## Aim of the task
Could you lay out these records as a two-column CSV with the header input,output and one row for each record, putting its text under input and its answer under output? Each field should sit in double quotes, with any line breaks turned into spaces.

## Stored records

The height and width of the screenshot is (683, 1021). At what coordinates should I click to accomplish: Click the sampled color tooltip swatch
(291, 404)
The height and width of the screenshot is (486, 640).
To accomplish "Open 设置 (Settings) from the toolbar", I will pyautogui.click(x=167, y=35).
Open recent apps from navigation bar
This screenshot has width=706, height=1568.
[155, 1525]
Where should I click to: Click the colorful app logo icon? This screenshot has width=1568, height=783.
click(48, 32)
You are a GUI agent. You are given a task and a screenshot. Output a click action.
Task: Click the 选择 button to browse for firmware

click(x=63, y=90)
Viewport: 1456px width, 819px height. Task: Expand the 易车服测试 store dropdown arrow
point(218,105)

## Written answer
input,output
"The height and width of the screenshot is (683, 1021). At what coordinates should I click to accomplish: Click the sampled color tooltip swatch","(291, 404)"
"The height and width of the screenshot is (486, 640). To accomplish ""Open 设置 (Settings) from the toolbar"",","I will pyautogui.click(x=167, y=35)."
"Open recent apps from navigation bar This screenshot has width=706, height=1568.","[155, 1525]"
"Where should I click to: Click the colorful app logo icon? This screenshot has width=1568, height=783.","click(48, 32)"
"You are a GUI agent. You are given a task and a screenshot. Output a click action. Task: Click the 选择 button to browse for firmware","click(x=63, y=90)"
"Viewport: 1456px width, 819px height. Task: Expand the 易车服测试 store dropdown arrow","point(218,105)"